記憶障害の原因やリスク要因

“記憶障害”には様々な原因があります。
本記事では記憶障害の原因やリスク要因について解説します。

記憶障害の主な原因やリスク要因

記憶障害の主な原因としてですが、次のようなものが考えられます。

  • 脳損傷
  • 神経変性疾患
  • 加齢
  • ストレス
  • うつ病
  • 薬物乱用
  • 睡眠不足
  • 栄養不良
  • 遺伝的な要因

以下にそれぞれ解説します。

脳損傷

脳損傷による記憶障害は、脳が損傷を受けることにより現れる非進行性の症状になります。
脳卒中、脳外傷、低酸素脳症、脳炎、脳腫瘍などが原因となり、高次脳機能障害の一つとして扱われます。

神経変性疾患

また、、神経細胞の構造や機能が欠落する現象である神経変性疾患(アルツハイマー病やパーキンソン病)でも記憶障害を発症します。
特にアルツハイマー病は、神経変性疾患の一つで、記憶を司る大脳辺縁系の海馬や認知機能を担当する大脳新皮質の神経細胞が、原因不明に徐々に変性・脱落していく疾患です。

この場合、記憶障害や見当識障害が先行して現れ、ほぼ100%認知症も発症するようです。

加齢

加齢による自然な記憶の衰えは、誰でも経験する現象であり、物忘れや記憶力の低下が見られます。
これは、脳内での情報処理速度が低下することによって引き起こされるようです。
また、加齢に伴い脳内での神経細胞が減少することも一因とされています。

▶ _提示データ_
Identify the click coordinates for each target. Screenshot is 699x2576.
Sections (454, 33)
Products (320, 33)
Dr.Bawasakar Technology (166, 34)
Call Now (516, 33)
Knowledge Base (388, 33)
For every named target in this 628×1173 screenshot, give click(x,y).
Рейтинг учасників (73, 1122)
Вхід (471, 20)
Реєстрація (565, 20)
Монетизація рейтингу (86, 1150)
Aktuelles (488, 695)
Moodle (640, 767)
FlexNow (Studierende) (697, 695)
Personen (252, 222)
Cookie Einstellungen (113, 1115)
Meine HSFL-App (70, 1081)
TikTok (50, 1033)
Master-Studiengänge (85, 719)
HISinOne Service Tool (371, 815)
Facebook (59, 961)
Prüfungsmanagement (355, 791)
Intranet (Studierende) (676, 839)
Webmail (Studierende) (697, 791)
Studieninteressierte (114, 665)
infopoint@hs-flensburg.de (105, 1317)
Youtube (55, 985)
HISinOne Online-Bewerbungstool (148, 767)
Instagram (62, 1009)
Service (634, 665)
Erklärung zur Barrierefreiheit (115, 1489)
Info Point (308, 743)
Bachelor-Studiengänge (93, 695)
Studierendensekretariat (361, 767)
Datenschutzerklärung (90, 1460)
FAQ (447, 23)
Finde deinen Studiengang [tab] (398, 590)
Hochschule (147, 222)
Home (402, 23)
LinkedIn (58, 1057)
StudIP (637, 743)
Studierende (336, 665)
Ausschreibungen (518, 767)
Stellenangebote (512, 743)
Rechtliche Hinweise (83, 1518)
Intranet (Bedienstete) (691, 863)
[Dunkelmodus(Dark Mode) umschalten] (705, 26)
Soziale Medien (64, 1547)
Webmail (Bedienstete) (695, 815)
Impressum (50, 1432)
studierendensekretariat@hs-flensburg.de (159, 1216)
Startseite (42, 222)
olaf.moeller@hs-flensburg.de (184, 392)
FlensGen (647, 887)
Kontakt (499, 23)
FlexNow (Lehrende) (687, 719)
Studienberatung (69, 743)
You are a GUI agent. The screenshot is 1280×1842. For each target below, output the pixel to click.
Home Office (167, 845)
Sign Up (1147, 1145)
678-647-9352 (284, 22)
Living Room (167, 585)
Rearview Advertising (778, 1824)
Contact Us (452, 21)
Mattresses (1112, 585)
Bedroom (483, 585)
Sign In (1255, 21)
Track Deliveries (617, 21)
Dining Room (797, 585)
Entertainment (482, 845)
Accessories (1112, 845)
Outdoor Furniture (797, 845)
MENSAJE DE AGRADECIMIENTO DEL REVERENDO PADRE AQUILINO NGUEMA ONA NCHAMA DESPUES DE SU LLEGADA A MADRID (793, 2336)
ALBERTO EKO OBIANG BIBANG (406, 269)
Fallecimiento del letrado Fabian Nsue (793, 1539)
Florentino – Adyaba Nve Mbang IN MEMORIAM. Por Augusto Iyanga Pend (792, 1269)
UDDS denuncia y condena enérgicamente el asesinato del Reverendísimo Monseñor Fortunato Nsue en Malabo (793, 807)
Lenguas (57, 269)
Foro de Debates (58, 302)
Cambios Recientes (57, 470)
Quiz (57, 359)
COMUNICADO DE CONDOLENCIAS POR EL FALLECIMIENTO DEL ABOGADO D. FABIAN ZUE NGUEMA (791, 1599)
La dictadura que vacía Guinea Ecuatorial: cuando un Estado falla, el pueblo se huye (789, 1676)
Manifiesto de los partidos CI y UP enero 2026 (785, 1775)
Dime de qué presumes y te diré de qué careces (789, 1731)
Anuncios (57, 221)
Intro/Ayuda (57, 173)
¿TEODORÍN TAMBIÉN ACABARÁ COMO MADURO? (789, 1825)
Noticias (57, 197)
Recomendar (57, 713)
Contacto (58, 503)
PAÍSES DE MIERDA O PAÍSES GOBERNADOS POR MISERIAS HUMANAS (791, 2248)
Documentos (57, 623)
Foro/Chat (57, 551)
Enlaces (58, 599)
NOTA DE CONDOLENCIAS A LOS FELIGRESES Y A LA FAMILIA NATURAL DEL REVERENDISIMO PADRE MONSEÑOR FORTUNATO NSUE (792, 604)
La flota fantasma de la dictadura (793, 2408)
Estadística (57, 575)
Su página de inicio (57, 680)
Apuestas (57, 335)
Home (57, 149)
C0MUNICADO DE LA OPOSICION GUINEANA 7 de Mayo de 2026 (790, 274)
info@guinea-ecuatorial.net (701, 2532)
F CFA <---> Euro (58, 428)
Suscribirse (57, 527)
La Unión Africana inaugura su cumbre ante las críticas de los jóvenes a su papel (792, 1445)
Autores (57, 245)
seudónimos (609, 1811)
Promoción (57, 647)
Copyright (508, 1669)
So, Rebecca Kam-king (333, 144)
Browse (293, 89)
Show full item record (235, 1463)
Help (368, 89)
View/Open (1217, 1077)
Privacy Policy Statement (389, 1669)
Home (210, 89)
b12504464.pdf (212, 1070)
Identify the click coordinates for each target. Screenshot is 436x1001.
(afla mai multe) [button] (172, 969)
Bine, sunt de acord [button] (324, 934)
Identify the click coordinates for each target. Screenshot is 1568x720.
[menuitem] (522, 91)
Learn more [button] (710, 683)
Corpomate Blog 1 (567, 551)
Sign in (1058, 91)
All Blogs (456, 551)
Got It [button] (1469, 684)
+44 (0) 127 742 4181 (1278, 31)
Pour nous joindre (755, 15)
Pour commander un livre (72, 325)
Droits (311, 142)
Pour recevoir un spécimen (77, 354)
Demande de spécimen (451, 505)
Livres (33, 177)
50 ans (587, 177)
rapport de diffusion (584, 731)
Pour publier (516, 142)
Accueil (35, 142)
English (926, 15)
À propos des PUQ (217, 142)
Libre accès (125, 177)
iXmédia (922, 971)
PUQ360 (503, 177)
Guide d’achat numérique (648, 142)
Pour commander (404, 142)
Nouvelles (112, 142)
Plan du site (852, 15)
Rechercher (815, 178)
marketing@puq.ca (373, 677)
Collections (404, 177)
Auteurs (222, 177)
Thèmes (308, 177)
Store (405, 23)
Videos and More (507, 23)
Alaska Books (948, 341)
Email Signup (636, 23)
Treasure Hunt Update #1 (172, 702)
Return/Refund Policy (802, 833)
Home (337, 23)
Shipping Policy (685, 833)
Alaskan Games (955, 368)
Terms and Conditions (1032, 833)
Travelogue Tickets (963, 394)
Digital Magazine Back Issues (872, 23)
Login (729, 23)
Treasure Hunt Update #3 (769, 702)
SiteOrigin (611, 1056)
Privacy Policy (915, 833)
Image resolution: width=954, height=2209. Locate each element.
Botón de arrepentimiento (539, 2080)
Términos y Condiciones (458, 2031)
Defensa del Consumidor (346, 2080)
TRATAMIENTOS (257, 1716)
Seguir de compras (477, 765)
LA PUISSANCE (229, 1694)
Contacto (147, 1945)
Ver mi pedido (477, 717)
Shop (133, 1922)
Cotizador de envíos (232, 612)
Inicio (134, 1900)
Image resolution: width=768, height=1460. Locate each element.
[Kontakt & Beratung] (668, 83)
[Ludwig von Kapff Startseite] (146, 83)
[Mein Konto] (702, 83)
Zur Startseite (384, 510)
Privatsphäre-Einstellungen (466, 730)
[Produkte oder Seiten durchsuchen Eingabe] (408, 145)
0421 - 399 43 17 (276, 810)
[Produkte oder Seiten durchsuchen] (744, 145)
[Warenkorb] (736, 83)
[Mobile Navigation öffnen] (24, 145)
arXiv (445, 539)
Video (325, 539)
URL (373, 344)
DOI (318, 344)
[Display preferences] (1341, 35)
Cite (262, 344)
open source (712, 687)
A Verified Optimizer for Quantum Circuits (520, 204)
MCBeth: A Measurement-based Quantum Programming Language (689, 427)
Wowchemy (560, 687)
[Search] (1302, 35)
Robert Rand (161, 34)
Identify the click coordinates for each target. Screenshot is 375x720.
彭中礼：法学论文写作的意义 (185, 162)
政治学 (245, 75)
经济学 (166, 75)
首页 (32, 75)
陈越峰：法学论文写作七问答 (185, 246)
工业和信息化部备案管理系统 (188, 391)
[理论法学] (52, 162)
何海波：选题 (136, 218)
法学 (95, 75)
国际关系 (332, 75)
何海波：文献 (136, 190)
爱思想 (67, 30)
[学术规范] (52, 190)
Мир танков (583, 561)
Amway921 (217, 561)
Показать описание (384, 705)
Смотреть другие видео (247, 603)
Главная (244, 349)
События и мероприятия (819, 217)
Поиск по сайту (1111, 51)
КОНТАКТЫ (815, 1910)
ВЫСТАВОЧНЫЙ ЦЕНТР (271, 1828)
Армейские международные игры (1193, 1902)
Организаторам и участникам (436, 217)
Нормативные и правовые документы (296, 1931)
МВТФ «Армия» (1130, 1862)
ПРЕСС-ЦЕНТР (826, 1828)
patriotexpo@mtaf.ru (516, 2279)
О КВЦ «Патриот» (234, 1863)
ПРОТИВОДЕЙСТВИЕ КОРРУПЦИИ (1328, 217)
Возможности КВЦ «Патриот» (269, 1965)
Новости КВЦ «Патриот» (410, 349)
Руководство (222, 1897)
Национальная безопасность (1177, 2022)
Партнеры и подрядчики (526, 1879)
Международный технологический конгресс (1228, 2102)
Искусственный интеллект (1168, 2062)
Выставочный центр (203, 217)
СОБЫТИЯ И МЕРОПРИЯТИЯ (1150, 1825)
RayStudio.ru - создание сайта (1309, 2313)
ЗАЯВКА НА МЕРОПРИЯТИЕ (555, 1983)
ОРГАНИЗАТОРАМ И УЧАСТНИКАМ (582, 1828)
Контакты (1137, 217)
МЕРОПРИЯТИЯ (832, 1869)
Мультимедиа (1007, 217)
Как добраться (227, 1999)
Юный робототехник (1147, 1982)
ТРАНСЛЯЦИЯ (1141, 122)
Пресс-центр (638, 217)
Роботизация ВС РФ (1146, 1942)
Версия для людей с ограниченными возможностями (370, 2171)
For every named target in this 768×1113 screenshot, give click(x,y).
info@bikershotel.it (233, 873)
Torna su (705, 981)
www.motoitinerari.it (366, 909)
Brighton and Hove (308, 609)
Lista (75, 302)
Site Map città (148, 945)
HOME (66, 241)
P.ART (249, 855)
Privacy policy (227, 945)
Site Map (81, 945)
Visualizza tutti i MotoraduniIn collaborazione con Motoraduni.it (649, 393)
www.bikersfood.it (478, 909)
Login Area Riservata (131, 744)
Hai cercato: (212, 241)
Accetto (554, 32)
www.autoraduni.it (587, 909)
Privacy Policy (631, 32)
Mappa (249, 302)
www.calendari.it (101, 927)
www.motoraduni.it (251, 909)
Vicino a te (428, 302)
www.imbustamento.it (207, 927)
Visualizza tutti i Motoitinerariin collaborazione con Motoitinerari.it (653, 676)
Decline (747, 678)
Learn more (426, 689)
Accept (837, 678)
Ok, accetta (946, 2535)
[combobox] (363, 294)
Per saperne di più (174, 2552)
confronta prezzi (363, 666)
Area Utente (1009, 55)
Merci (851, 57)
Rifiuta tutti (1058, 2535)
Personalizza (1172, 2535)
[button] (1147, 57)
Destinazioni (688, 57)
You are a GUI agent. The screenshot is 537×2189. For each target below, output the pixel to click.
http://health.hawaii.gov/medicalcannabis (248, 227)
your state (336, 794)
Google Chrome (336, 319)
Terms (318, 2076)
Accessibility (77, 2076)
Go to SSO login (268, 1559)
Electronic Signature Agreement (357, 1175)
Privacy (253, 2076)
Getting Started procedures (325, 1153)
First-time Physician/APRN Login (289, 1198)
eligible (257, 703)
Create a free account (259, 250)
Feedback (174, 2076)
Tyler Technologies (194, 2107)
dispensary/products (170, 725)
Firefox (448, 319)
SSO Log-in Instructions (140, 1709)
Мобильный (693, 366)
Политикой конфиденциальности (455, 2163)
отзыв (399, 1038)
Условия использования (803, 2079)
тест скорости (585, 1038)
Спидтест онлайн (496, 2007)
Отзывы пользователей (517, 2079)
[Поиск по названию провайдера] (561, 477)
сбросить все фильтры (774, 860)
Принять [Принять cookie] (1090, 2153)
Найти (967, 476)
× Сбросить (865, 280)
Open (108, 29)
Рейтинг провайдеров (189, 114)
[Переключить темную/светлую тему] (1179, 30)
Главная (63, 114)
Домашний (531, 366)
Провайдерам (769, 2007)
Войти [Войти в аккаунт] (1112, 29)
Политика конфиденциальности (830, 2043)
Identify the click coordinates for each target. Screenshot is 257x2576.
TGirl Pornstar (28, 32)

▶ _課題の指示_
記憶障害の原因を扱った提示文について、次の問いに答えてください。
1. 脳損傷による記憶障害は、進行性と非進行性のどちらの症状とされていますか？
2. アルツハイマー病で神経細胞が変性・脱落していく部位は、海馬とどこですか？
3. 加齢による記憶の衰えは、脳内で何が低下することによって引き起こされるとされていますか？
このデータは課題とは関係ありません。

▶ _解答_
1. 非進行性の症状
2. 認知機能を担当する大脳新皮質
3. 情報処理速度